§ Exercise details:
Reproduce exactly the run of lines that begins with the one containing "The width and height of the screenshot is (1182, 825)." and ends with the last line of the records, omitting pictures.

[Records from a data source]
+--
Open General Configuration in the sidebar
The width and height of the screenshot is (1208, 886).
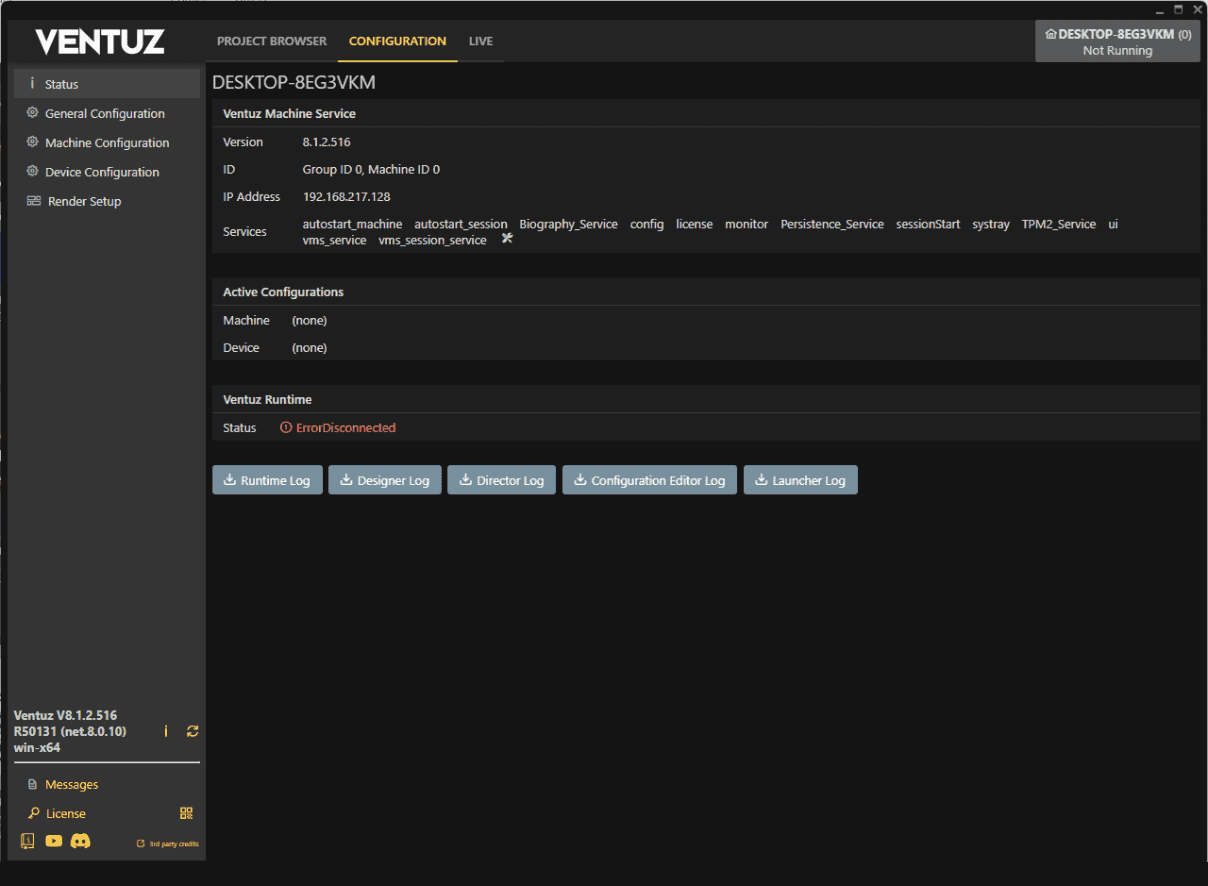pos(104,113)
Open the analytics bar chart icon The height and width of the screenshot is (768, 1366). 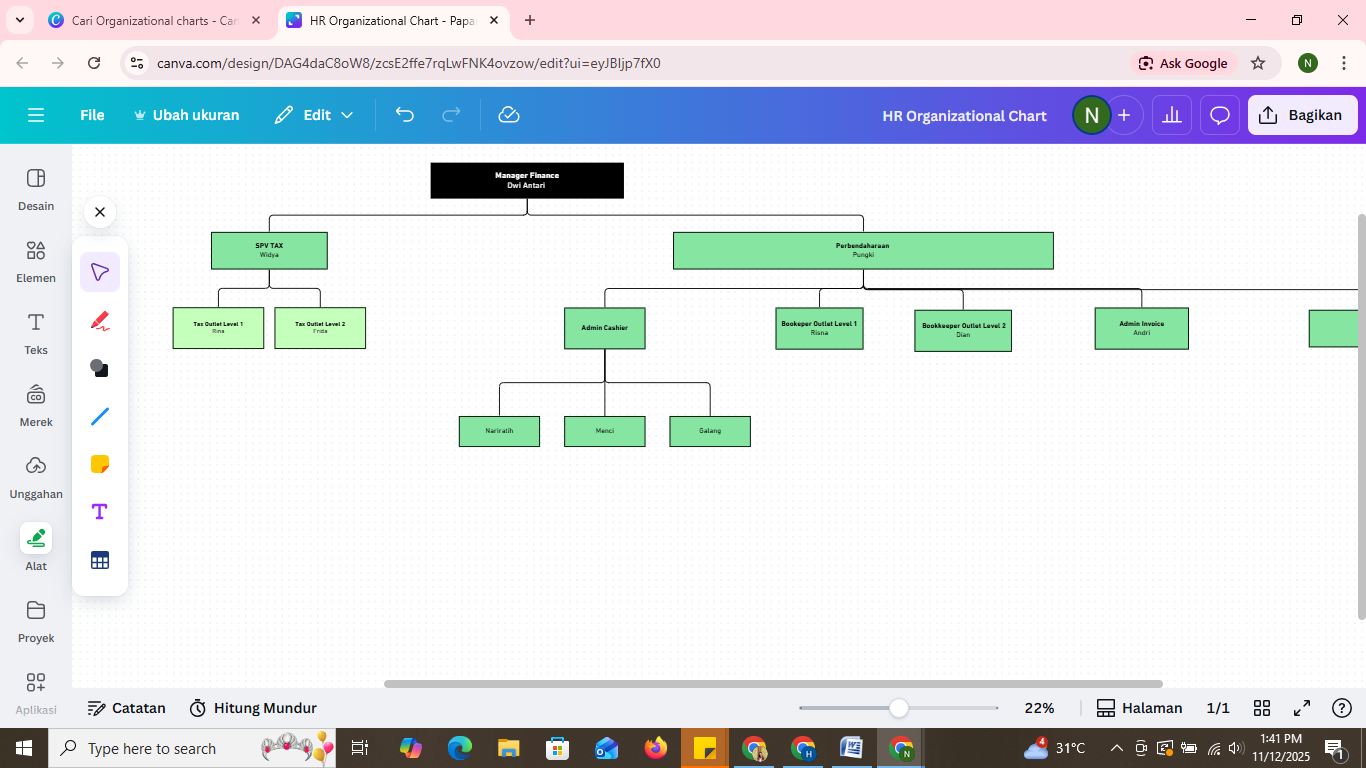click(x=1172, y=115)
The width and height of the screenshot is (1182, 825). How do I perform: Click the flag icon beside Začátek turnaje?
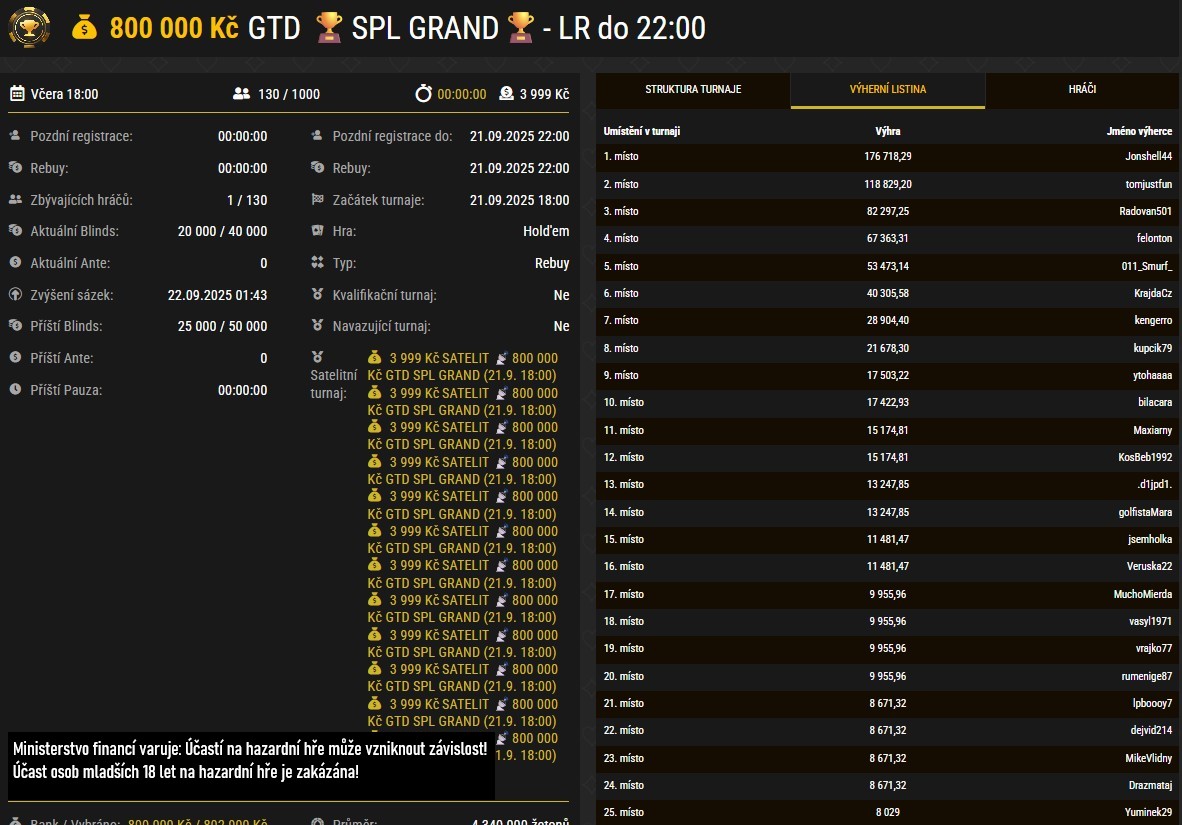317,200
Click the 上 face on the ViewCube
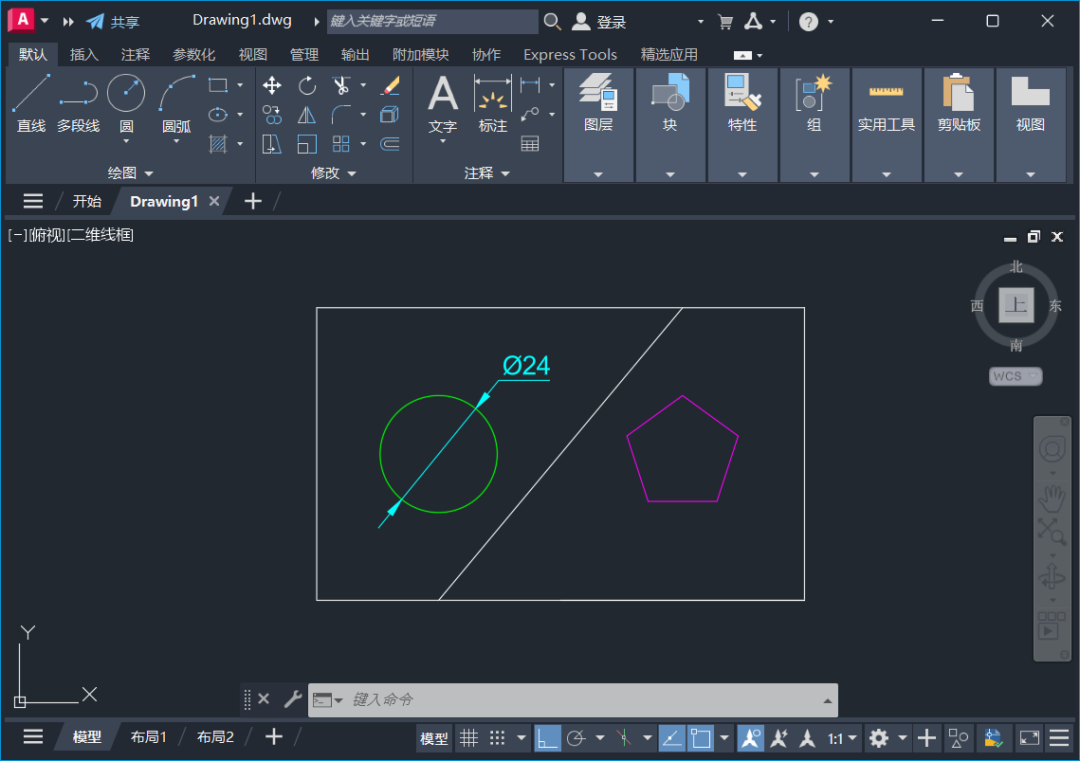The width and height of the screenshot is (1080, 761). pos(1016,306)
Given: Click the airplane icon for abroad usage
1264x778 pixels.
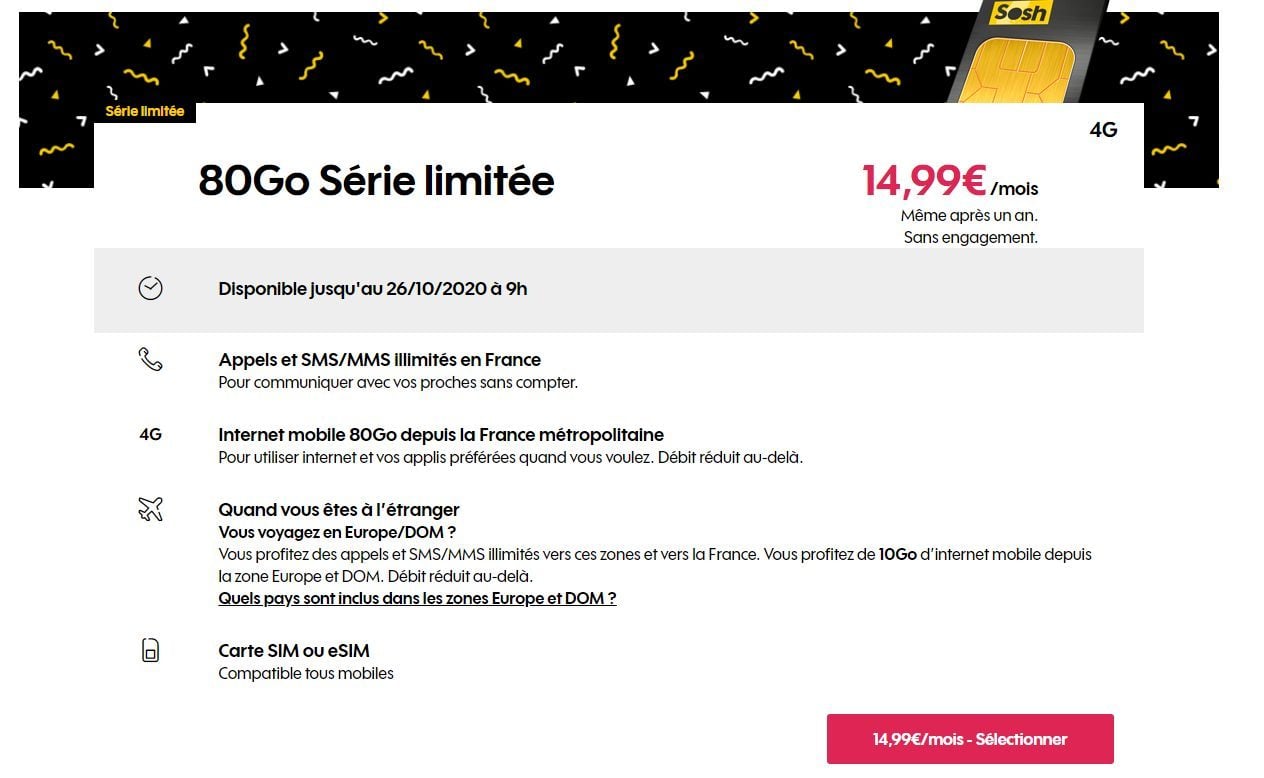Looking at the screenshot, I should pyautogui.click(x=150, y=509).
+--
§ Solution:
The width and height of the screenshot is (1182, 825). How do I perform: Click the flag icon beside Začátek turnaje?
317,200
Click the 上 face on the ViewCube
The width and height of the screenshot is (1080, 761). pos(1016,306)
Given: Click the airplane icon for abroad usage
1264x778 pixels.
Looking at the screenshot, I should pyautogui.click(x=150, y=509).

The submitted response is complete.